= LISTED RECORDS =
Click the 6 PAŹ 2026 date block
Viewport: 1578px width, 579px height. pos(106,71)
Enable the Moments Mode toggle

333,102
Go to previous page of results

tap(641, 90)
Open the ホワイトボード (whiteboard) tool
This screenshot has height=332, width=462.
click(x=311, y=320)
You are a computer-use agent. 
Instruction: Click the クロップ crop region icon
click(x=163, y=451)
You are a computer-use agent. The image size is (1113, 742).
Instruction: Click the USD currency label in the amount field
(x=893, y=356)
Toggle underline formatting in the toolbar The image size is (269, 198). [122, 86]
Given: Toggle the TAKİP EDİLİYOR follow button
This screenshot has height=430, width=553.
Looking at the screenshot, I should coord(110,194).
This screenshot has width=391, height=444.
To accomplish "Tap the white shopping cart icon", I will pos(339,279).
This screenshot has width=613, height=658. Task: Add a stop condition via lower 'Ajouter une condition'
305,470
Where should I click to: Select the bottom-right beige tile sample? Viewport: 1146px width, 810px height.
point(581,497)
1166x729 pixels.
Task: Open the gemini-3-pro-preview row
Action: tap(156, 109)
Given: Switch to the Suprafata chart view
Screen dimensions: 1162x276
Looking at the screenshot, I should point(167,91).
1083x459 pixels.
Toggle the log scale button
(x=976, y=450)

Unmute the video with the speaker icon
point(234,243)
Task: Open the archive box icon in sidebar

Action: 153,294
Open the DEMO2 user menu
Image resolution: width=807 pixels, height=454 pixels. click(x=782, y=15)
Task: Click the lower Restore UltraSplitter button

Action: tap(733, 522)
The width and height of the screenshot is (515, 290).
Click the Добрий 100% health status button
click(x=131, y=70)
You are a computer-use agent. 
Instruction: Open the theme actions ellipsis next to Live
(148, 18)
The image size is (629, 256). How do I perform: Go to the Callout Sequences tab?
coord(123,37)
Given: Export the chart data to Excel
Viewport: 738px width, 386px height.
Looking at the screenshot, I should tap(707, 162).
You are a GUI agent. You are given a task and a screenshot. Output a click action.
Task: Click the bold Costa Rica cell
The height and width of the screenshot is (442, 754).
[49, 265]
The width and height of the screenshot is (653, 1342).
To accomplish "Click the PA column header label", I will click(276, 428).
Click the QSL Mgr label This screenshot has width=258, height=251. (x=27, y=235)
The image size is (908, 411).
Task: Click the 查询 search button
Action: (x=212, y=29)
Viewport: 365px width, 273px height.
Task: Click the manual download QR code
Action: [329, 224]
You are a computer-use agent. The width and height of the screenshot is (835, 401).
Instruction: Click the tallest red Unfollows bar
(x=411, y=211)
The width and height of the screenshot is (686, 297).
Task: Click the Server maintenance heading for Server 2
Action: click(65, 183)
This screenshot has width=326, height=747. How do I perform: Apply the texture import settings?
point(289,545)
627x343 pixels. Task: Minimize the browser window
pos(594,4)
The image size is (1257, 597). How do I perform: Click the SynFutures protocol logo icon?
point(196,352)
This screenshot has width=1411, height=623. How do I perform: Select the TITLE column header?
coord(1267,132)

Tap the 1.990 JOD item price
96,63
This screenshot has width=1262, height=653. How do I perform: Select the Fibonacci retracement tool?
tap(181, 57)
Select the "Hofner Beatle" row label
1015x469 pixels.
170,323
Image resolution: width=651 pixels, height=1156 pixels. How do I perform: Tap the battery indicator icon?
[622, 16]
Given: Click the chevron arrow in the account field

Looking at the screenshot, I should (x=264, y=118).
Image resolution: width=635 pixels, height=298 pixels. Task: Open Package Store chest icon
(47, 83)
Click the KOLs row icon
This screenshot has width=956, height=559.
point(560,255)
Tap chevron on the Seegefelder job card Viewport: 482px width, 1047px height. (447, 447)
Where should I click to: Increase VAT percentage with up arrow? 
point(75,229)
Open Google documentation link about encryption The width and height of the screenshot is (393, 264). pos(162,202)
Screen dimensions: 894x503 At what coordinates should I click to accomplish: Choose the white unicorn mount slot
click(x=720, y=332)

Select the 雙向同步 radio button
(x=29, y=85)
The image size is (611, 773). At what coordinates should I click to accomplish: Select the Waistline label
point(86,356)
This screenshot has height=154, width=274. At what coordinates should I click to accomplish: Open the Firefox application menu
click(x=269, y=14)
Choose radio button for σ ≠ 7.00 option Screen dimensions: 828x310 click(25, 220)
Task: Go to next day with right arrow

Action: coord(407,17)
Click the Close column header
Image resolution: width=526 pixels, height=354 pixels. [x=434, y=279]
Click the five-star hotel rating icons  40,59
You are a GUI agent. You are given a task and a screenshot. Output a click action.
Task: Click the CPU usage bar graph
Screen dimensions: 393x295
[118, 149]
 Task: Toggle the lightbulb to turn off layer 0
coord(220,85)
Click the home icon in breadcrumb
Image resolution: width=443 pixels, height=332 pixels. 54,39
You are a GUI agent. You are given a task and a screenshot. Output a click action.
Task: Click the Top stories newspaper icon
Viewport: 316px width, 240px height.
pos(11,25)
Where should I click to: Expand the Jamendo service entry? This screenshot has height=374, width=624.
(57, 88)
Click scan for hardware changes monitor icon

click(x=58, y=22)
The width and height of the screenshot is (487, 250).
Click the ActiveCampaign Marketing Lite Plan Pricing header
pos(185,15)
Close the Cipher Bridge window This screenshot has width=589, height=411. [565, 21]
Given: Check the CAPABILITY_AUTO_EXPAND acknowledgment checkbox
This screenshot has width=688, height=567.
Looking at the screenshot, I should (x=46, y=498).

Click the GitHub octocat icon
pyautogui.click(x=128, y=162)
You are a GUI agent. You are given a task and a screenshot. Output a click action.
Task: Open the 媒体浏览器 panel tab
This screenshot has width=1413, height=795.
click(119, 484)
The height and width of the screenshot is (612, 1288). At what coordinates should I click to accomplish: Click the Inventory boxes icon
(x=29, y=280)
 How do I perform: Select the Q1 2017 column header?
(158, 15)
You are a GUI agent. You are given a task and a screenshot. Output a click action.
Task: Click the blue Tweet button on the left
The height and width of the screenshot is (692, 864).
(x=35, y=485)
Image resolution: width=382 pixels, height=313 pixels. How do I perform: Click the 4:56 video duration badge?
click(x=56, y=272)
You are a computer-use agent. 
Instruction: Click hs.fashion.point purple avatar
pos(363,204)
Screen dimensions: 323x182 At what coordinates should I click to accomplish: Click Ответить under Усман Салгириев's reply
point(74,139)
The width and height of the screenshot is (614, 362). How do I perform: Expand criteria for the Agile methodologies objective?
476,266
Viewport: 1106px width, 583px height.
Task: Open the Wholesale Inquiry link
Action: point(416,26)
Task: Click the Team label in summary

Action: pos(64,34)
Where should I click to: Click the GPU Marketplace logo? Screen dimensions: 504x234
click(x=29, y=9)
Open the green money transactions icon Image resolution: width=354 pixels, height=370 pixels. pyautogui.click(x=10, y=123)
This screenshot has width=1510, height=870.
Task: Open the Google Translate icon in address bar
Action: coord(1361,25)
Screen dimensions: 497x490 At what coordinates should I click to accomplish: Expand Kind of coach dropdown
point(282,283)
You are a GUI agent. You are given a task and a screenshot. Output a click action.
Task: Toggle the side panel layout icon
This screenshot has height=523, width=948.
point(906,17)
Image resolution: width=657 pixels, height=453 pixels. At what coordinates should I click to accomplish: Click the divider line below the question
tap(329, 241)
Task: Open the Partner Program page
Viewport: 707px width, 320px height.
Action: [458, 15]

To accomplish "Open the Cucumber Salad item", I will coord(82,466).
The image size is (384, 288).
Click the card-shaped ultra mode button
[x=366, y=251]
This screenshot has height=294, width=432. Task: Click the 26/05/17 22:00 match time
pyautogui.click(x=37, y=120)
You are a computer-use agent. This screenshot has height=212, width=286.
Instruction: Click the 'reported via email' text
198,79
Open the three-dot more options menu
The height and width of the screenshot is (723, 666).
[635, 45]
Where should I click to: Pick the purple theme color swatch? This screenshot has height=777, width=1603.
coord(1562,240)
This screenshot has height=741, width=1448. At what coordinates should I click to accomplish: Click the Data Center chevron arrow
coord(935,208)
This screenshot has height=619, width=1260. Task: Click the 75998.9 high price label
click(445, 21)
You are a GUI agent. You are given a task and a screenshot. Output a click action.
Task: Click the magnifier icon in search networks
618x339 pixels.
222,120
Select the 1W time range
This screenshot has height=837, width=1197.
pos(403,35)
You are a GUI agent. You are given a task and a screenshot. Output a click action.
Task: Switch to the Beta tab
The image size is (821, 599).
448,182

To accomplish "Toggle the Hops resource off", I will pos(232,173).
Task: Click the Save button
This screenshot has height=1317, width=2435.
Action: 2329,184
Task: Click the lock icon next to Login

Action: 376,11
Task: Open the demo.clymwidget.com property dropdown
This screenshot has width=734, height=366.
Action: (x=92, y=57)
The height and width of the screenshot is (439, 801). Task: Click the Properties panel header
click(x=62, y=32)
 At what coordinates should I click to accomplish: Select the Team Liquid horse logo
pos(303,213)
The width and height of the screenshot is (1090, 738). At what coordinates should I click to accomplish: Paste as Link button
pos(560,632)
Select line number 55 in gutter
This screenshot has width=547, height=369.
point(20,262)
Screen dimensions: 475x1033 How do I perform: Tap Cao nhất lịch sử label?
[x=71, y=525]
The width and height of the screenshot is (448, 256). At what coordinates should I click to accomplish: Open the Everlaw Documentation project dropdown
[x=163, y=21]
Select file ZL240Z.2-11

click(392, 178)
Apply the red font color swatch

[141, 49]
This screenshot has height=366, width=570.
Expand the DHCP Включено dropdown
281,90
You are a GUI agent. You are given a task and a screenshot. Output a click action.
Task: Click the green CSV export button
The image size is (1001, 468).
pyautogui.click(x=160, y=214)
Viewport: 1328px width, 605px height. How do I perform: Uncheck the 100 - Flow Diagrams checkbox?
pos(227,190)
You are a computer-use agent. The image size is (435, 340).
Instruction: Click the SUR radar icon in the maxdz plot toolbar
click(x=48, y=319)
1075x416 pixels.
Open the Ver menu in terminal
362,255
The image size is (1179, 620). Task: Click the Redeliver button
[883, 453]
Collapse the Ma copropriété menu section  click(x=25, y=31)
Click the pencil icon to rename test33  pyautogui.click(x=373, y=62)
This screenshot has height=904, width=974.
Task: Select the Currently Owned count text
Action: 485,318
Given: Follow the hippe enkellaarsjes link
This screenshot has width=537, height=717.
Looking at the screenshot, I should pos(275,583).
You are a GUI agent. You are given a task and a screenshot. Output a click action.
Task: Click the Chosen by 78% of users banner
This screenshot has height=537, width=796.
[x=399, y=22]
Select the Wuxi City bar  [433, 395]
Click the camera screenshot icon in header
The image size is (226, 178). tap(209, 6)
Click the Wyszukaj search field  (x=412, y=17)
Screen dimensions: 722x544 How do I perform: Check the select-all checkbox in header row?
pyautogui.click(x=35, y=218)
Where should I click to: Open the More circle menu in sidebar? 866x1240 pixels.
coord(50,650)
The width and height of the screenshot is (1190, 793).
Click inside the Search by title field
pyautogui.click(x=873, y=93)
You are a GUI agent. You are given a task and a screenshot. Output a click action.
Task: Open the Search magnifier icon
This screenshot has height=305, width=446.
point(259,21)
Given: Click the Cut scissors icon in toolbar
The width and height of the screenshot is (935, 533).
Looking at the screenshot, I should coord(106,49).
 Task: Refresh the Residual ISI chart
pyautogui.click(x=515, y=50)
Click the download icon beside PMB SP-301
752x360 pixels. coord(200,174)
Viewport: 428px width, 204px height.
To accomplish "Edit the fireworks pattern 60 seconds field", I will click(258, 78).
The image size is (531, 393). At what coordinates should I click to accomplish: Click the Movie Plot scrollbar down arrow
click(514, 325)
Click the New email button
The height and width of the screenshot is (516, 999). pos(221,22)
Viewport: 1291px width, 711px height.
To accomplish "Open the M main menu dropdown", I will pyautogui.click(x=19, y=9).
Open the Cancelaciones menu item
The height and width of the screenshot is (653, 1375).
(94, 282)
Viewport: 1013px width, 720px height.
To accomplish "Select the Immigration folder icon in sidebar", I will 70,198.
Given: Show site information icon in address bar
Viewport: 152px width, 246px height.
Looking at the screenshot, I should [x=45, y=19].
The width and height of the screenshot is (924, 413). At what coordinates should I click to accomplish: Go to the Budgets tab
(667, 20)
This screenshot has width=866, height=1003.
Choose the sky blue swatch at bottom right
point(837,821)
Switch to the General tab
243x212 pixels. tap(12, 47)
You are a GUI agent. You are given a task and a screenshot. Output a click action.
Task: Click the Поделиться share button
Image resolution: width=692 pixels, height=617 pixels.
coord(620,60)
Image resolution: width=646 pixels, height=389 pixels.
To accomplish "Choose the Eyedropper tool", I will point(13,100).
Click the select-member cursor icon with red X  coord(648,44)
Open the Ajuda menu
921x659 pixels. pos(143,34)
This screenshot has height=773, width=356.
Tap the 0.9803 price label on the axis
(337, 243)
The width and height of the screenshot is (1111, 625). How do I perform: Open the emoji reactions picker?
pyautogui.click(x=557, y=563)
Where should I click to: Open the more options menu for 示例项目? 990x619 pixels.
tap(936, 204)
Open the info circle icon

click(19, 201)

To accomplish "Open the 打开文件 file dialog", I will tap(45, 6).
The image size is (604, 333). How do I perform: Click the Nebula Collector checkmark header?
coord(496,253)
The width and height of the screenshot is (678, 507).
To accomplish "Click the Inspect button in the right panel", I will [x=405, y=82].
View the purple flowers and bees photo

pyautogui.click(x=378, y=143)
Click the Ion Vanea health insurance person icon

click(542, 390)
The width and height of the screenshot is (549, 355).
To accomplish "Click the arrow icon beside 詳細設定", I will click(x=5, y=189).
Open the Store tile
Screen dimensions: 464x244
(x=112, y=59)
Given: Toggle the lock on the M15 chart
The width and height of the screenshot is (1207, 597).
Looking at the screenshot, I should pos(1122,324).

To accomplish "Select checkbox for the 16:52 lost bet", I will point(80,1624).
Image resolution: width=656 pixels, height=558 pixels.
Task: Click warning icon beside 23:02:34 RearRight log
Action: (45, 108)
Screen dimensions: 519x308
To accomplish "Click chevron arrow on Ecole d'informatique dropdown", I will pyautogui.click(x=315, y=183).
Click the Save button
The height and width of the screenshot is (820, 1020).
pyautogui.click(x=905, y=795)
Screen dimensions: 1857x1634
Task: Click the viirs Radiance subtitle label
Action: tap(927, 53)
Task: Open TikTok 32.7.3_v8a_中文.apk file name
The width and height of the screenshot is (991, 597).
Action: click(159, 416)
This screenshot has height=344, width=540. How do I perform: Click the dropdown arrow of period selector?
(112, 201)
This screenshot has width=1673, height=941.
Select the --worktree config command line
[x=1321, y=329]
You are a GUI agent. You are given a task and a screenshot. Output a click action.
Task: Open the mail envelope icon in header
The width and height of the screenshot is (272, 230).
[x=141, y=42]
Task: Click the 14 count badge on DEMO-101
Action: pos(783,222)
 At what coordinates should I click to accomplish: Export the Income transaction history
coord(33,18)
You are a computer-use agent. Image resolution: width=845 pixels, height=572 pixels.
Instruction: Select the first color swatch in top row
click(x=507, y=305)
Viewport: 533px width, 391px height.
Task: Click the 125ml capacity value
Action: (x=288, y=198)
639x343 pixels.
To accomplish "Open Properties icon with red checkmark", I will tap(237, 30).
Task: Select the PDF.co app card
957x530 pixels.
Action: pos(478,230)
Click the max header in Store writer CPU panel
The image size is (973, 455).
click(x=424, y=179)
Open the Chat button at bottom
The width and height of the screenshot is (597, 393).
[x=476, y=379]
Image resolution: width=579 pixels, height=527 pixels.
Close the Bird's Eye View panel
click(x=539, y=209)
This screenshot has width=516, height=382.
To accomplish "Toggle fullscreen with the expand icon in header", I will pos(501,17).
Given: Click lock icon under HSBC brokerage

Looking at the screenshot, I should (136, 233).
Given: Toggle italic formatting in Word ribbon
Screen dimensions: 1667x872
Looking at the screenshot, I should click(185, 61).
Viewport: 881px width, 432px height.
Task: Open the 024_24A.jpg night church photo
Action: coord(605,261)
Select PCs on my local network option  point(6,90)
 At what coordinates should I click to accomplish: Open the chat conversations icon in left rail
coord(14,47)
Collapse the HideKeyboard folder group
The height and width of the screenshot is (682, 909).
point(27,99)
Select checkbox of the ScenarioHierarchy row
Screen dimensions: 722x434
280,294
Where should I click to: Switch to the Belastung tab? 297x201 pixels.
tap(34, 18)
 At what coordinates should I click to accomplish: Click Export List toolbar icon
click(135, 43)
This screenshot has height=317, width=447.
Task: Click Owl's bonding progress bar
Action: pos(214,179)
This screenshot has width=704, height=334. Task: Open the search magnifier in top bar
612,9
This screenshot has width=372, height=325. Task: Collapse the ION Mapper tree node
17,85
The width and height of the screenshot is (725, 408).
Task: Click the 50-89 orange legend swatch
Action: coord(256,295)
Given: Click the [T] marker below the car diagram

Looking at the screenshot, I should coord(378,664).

= WHAT YOU NEED TO DO =
Of all the entries above, retype exactly the lines from the line with "Expand the DHCP Включено dropdown" to the line with "You are a computer-use agent. The image size is (435, 340).", both included, and no others.

= RESPONSE TO THE TASK =
Expand the DHCP Включено dropdown
281,90
You are a GUI agent. You are given a task and a screenshot. Output a click action.
Task: Click the green CSV export button
The image size is (1001, 468).
pyautogui.click(x=160, y=214)
Viewport: 1328px width, 605px height. How do I perform: Uncheck the 100 - Flow Diagrams checkbox?
pos(227,190)
You are a computer-use agent. The image size is (435, 340).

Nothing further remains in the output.